• [Work to complete] Can you copy out, verbatim, every line of the entries below, from the very first line through the line containing "The height and width of the screenshot is (470, 670).", both included?
....
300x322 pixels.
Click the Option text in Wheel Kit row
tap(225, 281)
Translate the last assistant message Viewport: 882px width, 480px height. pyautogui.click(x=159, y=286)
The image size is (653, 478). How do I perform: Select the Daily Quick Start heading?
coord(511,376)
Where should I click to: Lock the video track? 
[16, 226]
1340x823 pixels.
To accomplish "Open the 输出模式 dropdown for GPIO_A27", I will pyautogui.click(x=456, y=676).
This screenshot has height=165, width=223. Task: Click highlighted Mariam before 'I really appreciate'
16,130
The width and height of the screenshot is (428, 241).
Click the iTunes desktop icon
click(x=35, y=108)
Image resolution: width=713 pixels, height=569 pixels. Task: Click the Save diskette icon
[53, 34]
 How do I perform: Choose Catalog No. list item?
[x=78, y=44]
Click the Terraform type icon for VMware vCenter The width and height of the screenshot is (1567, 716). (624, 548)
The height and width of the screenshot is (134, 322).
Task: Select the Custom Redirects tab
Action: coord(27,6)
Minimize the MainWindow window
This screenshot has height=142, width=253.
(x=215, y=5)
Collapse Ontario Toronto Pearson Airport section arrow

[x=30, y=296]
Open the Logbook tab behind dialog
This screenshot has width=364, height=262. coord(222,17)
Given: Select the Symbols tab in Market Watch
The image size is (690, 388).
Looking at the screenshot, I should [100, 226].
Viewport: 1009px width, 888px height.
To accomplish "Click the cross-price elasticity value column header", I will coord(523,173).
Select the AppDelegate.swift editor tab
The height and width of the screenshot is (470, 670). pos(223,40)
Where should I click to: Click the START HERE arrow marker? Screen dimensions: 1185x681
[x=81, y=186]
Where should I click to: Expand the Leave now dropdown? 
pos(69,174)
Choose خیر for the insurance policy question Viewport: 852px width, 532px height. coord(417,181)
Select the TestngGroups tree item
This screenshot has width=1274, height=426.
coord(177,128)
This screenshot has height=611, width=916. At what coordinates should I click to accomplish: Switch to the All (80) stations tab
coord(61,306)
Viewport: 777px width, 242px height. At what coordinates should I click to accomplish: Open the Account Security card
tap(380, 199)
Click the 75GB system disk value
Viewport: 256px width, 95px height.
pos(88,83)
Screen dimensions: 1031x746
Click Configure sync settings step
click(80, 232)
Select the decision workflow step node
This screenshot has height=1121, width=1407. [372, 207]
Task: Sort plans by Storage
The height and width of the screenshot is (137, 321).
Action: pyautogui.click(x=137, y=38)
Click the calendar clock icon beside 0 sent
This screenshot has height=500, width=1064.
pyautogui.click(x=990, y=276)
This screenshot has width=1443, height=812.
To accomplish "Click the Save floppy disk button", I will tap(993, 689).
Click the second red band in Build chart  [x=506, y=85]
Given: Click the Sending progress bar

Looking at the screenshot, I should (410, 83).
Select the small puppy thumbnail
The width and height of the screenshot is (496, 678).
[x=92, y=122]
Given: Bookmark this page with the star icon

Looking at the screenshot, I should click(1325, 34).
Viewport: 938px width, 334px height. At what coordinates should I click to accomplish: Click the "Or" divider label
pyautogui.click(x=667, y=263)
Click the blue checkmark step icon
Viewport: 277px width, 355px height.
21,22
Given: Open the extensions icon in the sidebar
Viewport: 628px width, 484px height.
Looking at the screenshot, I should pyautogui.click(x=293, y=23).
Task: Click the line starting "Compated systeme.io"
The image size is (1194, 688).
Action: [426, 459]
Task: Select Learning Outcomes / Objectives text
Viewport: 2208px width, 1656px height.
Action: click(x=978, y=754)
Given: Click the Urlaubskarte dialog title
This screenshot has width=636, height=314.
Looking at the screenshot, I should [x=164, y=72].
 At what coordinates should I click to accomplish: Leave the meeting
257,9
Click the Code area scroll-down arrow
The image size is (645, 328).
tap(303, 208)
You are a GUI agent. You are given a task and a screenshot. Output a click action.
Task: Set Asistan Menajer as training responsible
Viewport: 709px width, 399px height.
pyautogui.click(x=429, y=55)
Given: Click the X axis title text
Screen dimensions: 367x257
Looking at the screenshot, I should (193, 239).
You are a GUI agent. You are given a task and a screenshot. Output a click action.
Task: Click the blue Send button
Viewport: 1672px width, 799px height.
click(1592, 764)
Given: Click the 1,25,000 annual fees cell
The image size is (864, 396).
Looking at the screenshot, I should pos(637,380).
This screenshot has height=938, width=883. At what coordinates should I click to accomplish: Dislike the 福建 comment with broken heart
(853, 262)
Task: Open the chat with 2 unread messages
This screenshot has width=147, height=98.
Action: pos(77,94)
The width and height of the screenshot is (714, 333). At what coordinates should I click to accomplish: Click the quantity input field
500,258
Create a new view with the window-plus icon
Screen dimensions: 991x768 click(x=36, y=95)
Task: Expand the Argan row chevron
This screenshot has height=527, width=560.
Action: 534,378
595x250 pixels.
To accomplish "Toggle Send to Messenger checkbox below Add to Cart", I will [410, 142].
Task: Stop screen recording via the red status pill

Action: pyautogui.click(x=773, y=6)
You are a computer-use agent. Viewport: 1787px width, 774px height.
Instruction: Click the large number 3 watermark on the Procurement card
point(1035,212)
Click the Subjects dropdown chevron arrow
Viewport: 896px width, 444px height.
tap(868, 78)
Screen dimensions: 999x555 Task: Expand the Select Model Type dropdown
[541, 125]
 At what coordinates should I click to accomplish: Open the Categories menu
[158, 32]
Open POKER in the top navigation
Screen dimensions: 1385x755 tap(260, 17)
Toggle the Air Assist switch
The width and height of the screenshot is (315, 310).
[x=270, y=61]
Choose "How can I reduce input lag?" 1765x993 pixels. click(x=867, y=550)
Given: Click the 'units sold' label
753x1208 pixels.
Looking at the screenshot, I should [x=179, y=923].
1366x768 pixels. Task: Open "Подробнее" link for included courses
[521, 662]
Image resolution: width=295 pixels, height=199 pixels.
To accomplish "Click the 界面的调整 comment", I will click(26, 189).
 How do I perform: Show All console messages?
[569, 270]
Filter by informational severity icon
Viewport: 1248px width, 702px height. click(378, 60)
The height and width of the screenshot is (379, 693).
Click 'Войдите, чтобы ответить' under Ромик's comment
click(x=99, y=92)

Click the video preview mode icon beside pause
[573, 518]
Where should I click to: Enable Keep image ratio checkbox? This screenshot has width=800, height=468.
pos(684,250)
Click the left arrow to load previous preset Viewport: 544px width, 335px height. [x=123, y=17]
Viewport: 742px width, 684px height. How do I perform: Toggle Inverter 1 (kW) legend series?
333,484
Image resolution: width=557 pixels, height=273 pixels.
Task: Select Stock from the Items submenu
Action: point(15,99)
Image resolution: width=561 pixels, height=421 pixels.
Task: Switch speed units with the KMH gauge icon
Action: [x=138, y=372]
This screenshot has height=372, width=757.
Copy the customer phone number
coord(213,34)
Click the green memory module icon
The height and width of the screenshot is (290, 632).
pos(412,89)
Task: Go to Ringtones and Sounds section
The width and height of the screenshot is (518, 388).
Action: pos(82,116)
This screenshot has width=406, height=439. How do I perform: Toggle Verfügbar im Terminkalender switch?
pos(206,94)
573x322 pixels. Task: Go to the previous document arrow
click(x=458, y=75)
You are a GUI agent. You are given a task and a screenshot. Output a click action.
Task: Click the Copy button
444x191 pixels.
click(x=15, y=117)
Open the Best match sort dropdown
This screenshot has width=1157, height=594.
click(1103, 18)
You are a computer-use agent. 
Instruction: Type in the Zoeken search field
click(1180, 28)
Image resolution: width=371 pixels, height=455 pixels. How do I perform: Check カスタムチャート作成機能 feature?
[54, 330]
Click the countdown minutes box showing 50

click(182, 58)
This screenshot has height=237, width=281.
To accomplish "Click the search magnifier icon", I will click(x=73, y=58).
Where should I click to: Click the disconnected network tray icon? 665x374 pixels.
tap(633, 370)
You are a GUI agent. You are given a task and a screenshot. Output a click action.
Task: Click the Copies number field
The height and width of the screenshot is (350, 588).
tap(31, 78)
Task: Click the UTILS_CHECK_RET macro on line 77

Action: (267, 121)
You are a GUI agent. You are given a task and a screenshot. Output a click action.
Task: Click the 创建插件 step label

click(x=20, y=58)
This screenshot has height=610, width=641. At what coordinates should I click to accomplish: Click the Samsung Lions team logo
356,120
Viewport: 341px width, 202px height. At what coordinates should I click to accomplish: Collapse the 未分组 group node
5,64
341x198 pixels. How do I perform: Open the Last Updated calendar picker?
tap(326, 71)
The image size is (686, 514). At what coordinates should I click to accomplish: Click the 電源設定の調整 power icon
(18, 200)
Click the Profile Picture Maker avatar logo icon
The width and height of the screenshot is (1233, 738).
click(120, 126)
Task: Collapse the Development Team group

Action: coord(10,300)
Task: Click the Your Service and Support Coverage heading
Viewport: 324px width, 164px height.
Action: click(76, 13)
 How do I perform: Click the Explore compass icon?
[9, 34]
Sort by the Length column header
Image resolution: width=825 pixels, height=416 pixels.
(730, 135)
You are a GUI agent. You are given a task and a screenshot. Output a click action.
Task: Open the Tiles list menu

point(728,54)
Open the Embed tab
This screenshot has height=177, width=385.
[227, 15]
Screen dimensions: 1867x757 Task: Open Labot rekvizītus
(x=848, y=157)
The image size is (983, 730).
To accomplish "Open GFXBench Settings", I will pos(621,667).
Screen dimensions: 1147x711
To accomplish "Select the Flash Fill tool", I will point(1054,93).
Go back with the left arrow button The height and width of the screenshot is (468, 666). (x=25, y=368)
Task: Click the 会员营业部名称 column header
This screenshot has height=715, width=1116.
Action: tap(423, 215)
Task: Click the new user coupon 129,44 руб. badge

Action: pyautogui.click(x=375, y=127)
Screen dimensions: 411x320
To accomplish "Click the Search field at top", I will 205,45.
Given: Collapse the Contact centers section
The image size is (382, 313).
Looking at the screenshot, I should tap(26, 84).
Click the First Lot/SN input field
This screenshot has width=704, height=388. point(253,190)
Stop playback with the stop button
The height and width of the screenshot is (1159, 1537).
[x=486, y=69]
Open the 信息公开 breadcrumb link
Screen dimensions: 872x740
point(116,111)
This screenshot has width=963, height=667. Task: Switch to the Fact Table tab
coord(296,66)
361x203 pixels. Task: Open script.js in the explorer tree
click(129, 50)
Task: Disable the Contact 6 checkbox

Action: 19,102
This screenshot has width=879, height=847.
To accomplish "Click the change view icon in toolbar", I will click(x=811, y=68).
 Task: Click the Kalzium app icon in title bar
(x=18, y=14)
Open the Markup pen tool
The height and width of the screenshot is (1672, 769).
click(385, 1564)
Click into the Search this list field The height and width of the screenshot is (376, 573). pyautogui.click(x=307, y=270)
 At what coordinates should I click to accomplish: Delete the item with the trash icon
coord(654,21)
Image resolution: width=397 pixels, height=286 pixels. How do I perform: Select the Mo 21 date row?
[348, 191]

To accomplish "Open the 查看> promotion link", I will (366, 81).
....
• [Final answer]
300x322 pixels.
Click the Option text in Wheel Kit row
tap(225, 281)
Translate the last assistant message Viewport: 882px width, 480px height. pyautogui.click(x=159, y=286)
The image size is (653, 478). How do I perform: Select the Daily Quick Start heading?
coord(511,376)
Where should I click to: Lock the video track? 
[16, 226]
1340x823 pixels.
To accomplish "Open the 输出模式 dropdown for GPIO_A27", I will pyautogui.click(x=456, y=676).
This screenshot has height=165, width=223. Task: Click highlighted Mariam before 'I really appreciate'
16,130
The width and height of the screenshot is (428, 241).
Click the iTunes desktop icon
click(x=35, y=108)
Image resolution: width=713 pixels, height=569 pixels. Task: Click the Save diskette icon
[53, 34]
 How do I perform: Choose Catalog No. list item?
[x=78, y=44]
Click the Terraform type icon for VMware vCenter The width and height of the screenshot is (1567, 716). (624, 548)
The height and width of the screenshot is (134, 322).
Task: Select the Custom Redirects tab
Action: coord(27,6)
Minimize the MainWindow window
This screenshot has height=142, width=253.
(x=215, y=5)
Collapse Ontario Toronto Pearson Airport section arrow

[x=30, y=296]
Open the Logbook tab behind dialog
This screenshot has width=364, height=262. coord(222,17)
Given: Select the Symbols tab in Market Watch
The image size is (690, 388).
Looking at the screenshot, I should [100, 226].
Viewport: 1009px width, 888px height.
To accomplish "Click the cross-price elasticity value column header", I will coord(523,173).
Select the AppDelegate.swift editor tab
The height and width of the screenshot is (470, 670). pos(223,40)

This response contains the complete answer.